By Scott Harris
Article written for the San Fernando Valley Business Journal.
Next month we are going to begin our series on Communication Audits (I promise!), but today we’re going to take a look at two growing – and dangerous – trends in advertising. One is age old and one is relatively new. However, both are easy traps to fall into and both are ineffective.
First, concerning the recession and stimulus package: We get it. We know there’s a recession and that times are tough. You don’t need to spend your precious marketing dollars reminding us. Do you want us thinking about our present financial and economic challenges, or your product, service, store or discount? Opening your ad (print or electronic) with a reference to the economy wastes your precious seconds or column inches and puts the recipient in the wrong frame of mind. Do you really think there’s a single citizen that doesn’t know that times are tough? On a basic level, are your customers and prospects more likely to buy from someone who is optimistic and focused on success, or from a company that highlights the negative?
Second, enough with the marginal athletes, minor entertainment celebrities and personality-challenged CEO’s. I know it’s tempting for an agency to curry favor by asking the company’s CEO to star in an ad. “Hi, I’m old and boring but I have a huge ego, so I’m appearing in my own ad. I wish we had a great feature to highlight, but since we don’t, here I stand.” Ask yourself, have you ever bought a product or service because an unknown CEO has asked you to? I didn’t think so. It is also tempting (for reasons surpassing understanding) to ask “B” list actors or washed-up athletes to pitch your product. This is usually a result of “someone knowing someone that we can get” and confusing minor celebrity with an ability to pitch a product. Unless the celebrity is directly related to the product, you are spending your marketing dollars to set up a trivia session: “What have we seen her in?” or “Who did he used to play for?” If your cable spot prompts the following – “Hey, honey, didn’t he used to be somebody?” – you’re wasting your money! This is the professional equivalent of high school student council candidates putting “SEX!” at the top of their campaign posters. It may get people to turn their heads, but it didn’t get the kids’ votes back then and it doesn’t generate sales now that they’re grown up.

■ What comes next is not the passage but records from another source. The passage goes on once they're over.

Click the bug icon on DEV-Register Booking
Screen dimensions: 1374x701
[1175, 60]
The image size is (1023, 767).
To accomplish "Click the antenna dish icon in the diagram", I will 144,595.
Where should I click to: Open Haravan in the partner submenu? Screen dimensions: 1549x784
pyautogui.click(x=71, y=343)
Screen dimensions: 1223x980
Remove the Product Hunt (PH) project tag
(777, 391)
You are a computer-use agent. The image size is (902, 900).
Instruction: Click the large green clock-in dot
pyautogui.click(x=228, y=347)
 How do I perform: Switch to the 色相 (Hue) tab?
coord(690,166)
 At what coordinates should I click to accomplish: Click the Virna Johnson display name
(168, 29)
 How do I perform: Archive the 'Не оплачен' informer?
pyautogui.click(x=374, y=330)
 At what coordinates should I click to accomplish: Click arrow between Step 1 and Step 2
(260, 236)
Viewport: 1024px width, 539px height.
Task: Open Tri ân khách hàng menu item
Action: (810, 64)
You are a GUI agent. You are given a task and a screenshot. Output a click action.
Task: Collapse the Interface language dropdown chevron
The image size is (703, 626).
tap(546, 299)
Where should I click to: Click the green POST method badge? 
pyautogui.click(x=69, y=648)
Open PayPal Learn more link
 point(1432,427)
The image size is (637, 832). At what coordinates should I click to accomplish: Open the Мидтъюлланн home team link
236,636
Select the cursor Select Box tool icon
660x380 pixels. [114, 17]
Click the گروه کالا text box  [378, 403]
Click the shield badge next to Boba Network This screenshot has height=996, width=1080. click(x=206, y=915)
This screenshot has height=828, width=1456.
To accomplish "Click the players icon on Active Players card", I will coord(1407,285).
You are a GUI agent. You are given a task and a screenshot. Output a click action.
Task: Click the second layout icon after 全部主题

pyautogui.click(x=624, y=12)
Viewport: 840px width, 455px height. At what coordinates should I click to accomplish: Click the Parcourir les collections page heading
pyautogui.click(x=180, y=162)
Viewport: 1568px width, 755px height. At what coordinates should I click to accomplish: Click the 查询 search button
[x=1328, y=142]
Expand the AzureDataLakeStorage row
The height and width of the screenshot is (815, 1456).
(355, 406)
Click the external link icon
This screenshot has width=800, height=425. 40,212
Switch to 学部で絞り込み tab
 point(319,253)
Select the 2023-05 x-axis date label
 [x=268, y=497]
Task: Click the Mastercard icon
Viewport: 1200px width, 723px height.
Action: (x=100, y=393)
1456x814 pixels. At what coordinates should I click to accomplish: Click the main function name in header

Both of these ploys are masking the real problem. Either your product or service has no saleable features and benefits, or your agency isn’t creative enough get your customers and prospects interested. Now, more than ever, your advertising/marketing dollars should be invested in telling potential customers the benefits of buying from you, and reminding your existing customers that they are making a good decision. Is your product faster, cheaper, newer, bluer? Do you have the best service in the world, more stores, a better return policy and a stronger guarantee? Is your company the first, the oldest, the newest, the biggest or “the only”?
Ask yourself a very simple question; “Why would someone want to buy my product or service?” I promise you that the answer is never because you reminded them about the current economic crisis, or because you hired a minor celebrity, in no way associated with your industry, to pitch your product. If you don’t have a good answer to this question, you need to take another look at your product or service. However, assuming there is a good answer, you have the beginnings of your marketing/advertising campaign.
Americans are inundated with close to 5,000 marketing messages every day. We are watching our expenditures, both at work and at home, more closely than we have in years. But, despite what the nightly news tells us, many of us (both individuals and companies) have money to spend. Successful marketing campaigns (easily defined as those that increase sales) always have this common component – they give the audience a reason to buy.